Hazard Insurance in Florida
In Florida, HO3 policies typically provide breadth of coverage for “all perils,” unless the policy itself excludes a particular occurrence. However, it’s essential to review your policy to understand precisely which perils are covered. For example, many homeowner hazard policies exclude damages from flooding which must then be covered by its own separate policy and is usually governed by federal law and FEMA.
Sinkholes are another phenomenon which have now been mostly written out of policies in Florida. At the beginning of the policy, there is a checklist of the above-named perils and then either a “Y” or “N” (for yes or no) to indicate whether that peril is covered or not under the policy. This introductory information sheet forms part of what is called the Declarations sheets because they “declare” certain limitations, exclusions, or other important conventions that apply throughout the policy.
The thing to remember is that hazard insurance is not a maintenance policy. Hazard insurance covers accidents or sudden disasters, not neglectful maintenance or long-running issues. For example, hazard insurance may cover a sudden pipe break which causes damage to your property. However, if you’ve had a leaky pipe for months and never did anything about it, hazard insurance may not cover you if that leaking has damaged other property, like flooring, cabinets, baseboards, drywall, and so on.
How To File a Claim for Hazard Insurance
If your home has been damaged by a covered peril, you should act quickly, document everything thoroughly, and communicate openly with your insurance company throughout the claims process. Here are some basic steps to follow:
- Assess the damage, and make sure the area is safe. If needed, contact emergency services or utility companies. Take reasonable steps to protect your property from further damage, but keep receipts for any expenses incurred.
- Document the damage. Take photos and videos of all damage, both to the structure and your personal belongings.
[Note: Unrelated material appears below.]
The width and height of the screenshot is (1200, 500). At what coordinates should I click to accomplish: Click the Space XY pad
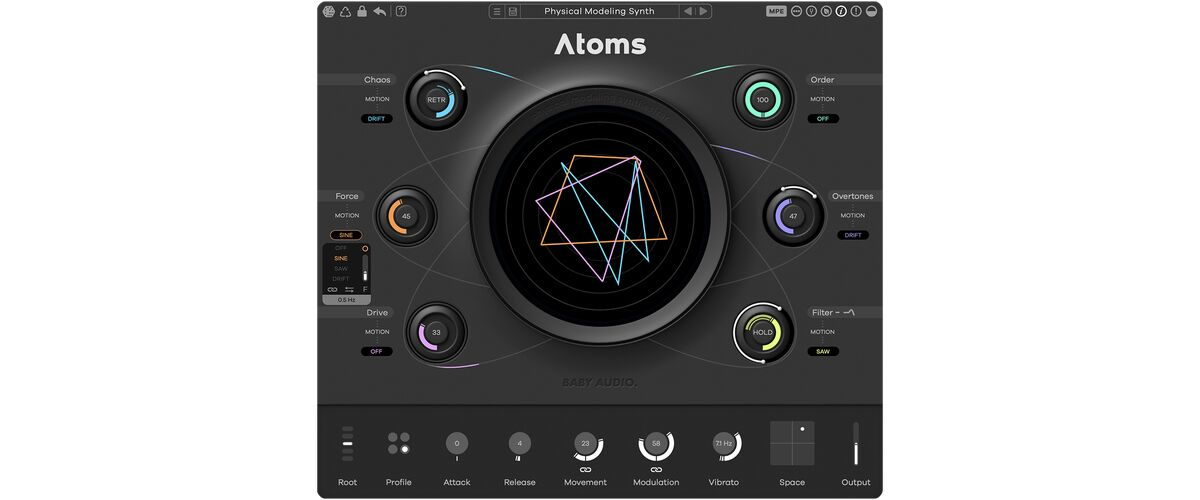click(x=792, y=443)
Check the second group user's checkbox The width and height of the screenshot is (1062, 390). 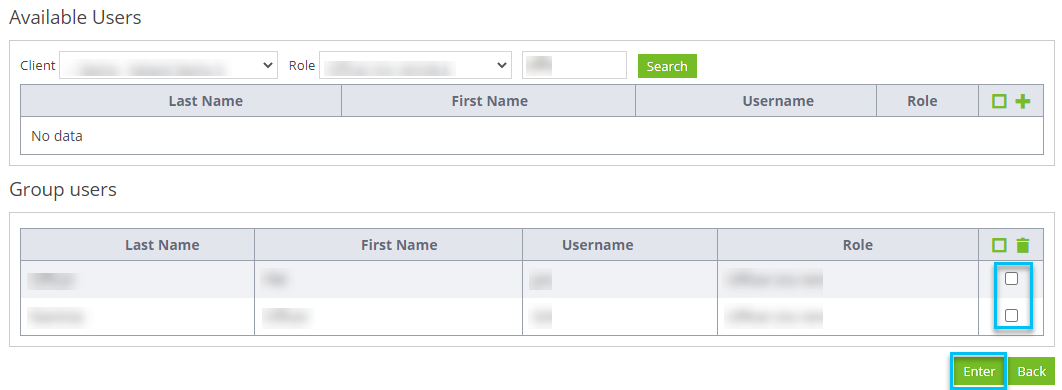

Avoid making any repairs before the adjuster has inspected the property.
- Make a list of damaged items. Include descriptions, estimated values, and any relevant receipts or photos.
- Report the claim to your insurance company or agent as soon as possible. You likely need to provide your policy number, name, address, and contact information.
- Schedule an inspection with an adjuster. The insurance company assigns an adjuster to assess the damage. Consult with them closely and point out everything you can.
- Provide documentation. Submit your inventory of damaged items, photos, videos, and any other supporting documentation.
- Ask questions. If you have any questions about the claims process or the settlement offer, don’t hesitate to ask the adjuster for clarification. Keep written or emailed records of your correspondence.
- Review the settlement offer carefully. Make sure you understand the amount being offered and what it covers. If the settlement is acceptable, you can begin the process of repairing or replacing your damaged property.
What Should I Do if My Hazard Insurance Claim Is Denied?
Seek the advice of a legal representative experienced in insurance matters immediately. The longer you wait, the greater the chance that any opportunity for recovery may lessen or be barred altogether. There are numerous ways to challenge the claim denial, and your attorney can tell you about them, including appeals for re-inspection, mediations, appraisals, complaints to the state about the practices of your insurer when it has acted in a less-than-good-faith manner, and so on.
Insurance companies rely on their own trained adjusters and insurance professionals, including departments filled with attorneys: Why should you fight that kind of battle without a professional on your side?